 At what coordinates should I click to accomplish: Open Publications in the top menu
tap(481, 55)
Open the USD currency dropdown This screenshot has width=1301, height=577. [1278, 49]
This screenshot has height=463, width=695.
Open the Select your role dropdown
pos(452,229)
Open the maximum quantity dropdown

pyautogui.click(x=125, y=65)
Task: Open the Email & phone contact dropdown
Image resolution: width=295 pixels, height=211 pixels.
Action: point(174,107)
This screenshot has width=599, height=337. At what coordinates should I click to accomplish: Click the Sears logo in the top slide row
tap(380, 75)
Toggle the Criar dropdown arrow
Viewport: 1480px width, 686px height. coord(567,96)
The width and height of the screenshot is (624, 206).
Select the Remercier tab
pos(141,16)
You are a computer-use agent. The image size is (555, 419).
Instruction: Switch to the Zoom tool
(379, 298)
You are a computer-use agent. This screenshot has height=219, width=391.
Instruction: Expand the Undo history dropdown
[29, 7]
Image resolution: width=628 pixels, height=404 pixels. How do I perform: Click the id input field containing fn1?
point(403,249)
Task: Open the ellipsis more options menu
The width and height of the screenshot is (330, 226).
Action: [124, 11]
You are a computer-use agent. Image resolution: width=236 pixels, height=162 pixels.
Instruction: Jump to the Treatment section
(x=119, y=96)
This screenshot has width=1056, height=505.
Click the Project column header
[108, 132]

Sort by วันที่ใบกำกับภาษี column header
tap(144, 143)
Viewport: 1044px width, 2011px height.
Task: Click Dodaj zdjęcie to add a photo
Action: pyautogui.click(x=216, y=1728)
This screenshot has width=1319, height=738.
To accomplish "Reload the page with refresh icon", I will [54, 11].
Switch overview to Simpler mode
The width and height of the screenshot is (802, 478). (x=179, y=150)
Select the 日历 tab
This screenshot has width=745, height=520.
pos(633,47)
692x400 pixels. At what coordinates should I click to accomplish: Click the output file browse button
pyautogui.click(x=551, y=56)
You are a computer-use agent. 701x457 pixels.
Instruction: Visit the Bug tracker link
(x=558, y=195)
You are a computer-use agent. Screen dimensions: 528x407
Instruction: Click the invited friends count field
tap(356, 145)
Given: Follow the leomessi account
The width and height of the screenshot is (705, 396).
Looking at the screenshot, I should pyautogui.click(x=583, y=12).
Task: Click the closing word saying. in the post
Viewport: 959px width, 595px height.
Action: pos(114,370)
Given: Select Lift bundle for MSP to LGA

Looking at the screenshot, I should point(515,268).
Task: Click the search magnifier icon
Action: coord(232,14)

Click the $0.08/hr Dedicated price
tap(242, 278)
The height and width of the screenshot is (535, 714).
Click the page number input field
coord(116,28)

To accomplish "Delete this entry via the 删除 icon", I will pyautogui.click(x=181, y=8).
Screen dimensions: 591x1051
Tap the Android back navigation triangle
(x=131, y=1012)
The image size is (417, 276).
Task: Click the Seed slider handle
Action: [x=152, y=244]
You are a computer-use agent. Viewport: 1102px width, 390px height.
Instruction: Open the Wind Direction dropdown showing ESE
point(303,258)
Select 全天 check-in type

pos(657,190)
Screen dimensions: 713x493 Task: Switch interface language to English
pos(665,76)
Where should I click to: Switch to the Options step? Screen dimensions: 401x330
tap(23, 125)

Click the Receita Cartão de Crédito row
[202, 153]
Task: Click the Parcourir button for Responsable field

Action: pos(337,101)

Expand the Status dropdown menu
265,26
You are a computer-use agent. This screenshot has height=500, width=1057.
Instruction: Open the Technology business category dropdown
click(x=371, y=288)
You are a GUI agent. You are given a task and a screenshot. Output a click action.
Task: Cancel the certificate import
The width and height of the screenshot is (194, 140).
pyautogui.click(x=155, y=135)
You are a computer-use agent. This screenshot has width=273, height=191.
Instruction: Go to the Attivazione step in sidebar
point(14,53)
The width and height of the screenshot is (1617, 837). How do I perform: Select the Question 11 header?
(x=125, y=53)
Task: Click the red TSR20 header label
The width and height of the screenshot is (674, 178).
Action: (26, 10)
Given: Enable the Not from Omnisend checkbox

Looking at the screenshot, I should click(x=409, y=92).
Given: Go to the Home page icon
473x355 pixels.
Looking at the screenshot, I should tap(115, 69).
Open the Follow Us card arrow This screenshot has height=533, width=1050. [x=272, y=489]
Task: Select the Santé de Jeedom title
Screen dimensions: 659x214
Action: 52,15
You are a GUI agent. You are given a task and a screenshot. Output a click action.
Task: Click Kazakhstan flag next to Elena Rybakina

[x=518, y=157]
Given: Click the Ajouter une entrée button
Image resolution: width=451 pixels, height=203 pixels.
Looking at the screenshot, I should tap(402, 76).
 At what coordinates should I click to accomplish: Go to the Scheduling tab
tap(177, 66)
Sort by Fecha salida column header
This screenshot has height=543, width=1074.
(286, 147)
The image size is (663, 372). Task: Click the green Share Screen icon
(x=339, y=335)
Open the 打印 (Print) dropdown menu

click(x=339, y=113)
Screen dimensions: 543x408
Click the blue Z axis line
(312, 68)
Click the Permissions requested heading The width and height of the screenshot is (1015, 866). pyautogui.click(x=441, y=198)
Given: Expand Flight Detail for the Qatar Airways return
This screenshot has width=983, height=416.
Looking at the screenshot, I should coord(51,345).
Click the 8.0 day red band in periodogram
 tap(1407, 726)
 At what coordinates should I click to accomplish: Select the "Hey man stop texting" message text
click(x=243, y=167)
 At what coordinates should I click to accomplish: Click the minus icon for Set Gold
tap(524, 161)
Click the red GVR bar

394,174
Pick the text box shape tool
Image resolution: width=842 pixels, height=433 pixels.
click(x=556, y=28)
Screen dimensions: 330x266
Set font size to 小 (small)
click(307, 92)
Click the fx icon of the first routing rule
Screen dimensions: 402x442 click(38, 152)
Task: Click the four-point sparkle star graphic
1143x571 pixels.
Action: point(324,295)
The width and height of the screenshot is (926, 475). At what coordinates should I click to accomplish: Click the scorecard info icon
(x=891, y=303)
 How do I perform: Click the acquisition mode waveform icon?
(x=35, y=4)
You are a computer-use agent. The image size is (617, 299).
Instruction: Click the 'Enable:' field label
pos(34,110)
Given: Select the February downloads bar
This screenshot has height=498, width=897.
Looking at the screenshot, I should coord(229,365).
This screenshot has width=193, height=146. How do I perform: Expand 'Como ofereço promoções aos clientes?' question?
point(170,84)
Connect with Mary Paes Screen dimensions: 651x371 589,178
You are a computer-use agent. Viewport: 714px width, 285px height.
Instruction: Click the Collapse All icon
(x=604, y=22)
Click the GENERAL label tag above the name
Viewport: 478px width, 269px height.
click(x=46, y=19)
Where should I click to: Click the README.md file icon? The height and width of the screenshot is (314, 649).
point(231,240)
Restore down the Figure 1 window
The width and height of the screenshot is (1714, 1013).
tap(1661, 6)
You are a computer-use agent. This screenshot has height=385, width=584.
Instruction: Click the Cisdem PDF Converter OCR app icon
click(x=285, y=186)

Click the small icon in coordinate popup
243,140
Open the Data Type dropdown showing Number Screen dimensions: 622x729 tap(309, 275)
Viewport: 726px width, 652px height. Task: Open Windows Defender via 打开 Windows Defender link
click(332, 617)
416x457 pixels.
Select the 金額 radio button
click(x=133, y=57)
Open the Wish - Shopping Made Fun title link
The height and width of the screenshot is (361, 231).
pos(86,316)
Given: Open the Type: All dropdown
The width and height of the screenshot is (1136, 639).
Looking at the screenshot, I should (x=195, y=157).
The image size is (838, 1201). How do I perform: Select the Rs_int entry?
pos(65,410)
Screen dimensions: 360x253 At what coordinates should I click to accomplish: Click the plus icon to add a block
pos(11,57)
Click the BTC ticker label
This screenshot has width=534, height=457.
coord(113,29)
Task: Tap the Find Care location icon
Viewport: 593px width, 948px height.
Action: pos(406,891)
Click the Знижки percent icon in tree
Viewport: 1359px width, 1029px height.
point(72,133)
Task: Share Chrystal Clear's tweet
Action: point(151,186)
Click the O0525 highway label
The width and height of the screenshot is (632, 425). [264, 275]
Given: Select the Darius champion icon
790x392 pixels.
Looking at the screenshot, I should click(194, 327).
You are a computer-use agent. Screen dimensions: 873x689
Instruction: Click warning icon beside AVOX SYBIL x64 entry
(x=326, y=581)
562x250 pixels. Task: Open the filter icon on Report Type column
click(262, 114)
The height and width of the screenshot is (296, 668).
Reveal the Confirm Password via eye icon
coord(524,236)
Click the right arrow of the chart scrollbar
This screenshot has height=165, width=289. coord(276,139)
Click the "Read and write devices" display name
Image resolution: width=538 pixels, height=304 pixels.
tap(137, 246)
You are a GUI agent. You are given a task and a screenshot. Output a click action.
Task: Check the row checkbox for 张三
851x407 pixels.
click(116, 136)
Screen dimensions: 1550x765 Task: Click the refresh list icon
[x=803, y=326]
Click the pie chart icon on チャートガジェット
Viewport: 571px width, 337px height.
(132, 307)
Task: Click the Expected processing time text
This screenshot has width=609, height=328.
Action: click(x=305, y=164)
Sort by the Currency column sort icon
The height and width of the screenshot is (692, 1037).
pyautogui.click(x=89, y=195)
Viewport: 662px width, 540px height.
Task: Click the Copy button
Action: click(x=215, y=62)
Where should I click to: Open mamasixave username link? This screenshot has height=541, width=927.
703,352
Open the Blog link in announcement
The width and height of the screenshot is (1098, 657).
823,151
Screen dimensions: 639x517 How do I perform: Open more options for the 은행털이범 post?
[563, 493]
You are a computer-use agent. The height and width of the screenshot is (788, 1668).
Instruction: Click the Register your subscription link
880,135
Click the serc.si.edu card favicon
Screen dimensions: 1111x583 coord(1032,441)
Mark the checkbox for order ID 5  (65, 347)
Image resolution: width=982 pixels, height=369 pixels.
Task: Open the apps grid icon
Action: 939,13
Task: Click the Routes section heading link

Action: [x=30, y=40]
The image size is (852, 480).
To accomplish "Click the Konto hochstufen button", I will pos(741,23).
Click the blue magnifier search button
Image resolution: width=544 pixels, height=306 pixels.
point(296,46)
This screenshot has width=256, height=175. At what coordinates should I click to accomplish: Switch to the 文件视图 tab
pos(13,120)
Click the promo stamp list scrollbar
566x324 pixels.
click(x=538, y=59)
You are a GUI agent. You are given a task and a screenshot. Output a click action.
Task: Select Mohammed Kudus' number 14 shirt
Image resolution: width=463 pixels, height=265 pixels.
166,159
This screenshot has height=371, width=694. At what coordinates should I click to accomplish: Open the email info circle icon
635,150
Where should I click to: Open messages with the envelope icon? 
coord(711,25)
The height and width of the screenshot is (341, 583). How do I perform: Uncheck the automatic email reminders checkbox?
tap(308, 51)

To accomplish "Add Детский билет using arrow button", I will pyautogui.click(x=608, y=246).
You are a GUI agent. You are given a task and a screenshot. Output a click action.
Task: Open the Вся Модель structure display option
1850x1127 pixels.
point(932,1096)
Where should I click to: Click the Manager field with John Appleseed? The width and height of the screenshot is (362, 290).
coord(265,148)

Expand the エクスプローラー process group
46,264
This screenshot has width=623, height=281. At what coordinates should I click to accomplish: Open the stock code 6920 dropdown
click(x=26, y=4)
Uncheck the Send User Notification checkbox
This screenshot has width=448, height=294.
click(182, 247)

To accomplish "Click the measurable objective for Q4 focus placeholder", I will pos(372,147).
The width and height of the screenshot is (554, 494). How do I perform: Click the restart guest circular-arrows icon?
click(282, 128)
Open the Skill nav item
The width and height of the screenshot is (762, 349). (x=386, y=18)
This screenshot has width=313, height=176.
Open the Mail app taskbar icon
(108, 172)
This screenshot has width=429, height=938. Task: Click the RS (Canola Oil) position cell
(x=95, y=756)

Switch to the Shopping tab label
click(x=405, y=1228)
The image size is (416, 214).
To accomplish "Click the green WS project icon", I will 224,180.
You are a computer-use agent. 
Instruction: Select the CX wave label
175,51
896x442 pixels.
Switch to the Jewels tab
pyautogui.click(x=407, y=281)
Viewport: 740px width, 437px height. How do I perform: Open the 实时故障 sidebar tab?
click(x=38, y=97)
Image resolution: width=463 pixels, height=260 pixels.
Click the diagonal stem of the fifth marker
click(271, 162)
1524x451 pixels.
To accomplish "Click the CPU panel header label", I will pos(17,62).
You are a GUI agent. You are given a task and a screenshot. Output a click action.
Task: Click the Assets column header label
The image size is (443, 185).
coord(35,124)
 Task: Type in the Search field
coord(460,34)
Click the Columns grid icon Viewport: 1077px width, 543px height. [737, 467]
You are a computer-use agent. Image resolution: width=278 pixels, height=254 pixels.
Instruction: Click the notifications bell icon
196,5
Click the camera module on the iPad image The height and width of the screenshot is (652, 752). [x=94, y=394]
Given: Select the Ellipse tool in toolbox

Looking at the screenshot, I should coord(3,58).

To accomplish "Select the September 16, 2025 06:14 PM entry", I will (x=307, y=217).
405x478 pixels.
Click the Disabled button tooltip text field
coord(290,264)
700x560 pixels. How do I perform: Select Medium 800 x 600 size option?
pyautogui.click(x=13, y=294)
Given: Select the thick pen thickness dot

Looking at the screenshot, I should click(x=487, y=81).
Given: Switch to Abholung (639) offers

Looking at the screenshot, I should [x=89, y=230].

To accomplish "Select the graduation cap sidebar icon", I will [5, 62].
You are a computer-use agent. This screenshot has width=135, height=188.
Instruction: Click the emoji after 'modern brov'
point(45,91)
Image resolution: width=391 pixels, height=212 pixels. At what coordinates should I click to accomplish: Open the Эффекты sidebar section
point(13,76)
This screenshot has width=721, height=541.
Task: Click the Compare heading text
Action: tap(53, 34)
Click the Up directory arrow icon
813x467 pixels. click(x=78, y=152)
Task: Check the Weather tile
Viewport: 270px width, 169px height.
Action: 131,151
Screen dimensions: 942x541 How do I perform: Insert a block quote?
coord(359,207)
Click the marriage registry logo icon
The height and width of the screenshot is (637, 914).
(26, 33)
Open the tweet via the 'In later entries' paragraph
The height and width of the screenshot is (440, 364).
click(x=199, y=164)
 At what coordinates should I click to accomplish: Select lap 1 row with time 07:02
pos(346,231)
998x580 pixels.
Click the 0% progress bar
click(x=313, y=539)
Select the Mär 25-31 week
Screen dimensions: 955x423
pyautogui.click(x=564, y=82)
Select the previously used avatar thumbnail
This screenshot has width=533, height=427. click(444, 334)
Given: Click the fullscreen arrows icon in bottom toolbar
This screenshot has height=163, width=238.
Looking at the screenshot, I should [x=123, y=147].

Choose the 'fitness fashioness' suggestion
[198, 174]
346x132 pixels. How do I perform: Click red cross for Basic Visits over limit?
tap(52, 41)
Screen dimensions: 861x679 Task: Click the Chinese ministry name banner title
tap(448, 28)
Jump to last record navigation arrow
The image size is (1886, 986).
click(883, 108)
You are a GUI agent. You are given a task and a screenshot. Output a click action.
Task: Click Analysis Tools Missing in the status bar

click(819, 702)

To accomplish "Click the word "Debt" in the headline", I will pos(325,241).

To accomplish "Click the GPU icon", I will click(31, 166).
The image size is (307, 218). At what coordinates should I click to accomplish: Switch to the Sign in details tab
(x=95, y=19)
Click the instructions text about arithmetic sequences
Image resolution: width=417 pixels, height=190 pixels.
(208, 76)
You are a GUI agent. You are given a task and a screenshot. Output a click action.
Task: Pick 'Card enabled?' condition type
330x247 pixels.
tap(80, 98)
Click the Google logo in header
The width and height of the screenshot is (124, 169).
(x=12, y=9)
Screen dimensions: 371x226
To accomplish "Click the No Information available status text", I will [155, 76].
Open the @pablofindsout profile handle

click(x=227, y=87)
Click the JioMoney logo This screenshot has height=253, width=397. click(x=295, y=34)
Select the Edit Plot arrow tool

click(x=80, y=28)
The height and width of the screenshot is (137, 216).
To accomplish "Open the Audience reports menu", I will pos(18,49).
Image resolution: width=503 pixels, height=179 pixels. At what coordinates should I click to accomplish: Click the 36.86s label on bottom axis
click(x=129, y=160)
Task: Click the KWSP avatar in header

- **GOAL OF THE EXERCISE**
Copy only this part of the entries above: the line with "Task: Click the Parcourir", the line with "Task: Cancel the certificate import", and the lines between, all exactly as written.

- **OUTPUT FOR THIS EXERCISE**
Task: Click the Parcourir button for Responsable field

Action: pos(337,101)

Expand the Status dropdown menu
265,26
You are a computer-use agent. This screenshot has height=500, width=1057.
Instruction: Open the Technology business category dropdown
click(x=371, y=288)
You are a GUI agent. You are given a task and a screenshot. Output a click action.
Task: Cancel the certificate import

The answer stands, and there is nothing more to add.